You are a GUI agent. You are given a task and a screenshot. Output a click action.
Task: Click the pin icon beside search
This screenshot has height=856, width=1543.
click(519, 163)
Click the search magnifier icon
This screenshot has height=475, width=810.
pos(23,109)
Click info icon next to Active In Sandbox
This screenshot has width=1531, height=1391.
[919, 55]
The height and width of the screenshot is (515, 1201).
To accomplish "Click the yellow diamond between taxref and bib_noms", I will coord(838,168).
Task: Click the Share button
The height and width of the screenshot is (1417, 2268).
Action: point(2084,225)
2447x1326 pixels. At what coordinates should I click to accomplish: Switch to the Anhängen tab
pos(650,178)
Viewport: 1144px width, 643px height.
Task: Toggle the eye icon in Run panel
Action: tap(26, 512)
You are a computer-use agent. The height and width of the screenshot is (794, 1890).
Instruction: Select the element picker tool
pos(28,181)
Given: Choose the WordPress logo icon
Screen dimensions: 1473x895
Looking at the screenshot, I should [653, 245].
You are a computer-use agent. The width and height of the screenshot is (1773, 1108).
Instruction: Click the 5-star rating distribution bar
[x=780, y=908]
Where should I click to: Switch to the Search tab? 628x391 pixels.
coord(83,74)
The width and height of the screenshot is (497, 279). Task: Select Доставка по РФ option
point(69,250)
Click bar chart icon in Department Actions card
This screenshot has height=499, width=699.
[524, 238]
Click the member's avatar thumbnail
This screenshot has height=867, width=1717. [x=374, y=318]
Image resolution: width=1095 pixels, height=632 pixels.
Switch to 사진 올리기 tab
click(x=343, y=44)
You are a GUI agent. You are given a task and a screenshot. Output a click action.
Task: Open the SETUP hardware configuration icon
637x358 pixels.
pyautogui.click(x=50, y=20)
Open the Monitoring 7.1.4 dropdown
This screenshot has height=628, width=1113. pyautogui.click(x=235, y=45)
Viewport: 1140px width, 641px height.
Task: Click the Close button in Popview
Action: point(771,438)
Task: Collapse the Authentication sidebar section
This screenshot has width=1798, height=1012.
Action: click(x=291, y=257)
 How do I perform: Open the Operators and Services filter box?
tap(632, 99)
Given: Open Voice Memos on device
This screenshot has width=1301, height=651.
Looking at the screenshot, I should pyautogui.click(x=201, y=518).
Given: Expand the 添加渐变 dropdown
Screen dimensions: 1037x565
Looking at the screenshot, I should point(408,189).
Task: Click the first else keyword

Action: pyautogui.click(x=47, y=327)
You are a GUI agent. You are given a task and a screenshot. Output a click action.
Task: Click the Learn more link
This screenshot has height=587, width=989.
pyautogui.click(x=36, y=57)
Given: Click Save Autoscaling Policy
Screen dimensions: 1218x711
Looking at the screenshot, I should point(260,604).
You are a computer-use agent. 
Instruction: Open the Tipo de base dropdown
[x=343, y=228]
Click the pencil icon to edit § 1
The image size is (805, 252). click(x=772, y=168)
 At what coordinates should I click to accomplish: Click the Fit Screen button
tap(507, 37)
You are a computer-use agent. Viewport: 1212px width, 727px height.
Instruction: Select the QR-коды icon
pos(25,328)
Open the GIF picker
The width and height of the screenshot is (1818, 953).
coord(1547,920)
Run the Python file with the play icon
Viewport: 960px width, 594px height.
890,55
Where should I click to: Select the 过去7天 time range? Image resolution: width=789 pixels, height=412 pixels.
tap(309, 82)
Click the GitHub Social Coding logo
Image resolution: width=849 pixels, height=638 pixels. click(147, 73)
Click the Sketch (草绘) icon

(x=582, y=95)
* * * *
# Exercise prompt:
Each line above with the word "computer" must be returned.

# Output of the task:
You are a computer-use agent. The height and width of the screenshot is (794, 1890).
You are a computer-use agent. The width and height of the screenshot is (1773, 1108).
You are a computer-use agent. 
You are a computer-use agent. Viewport: 1212px width, 727px height.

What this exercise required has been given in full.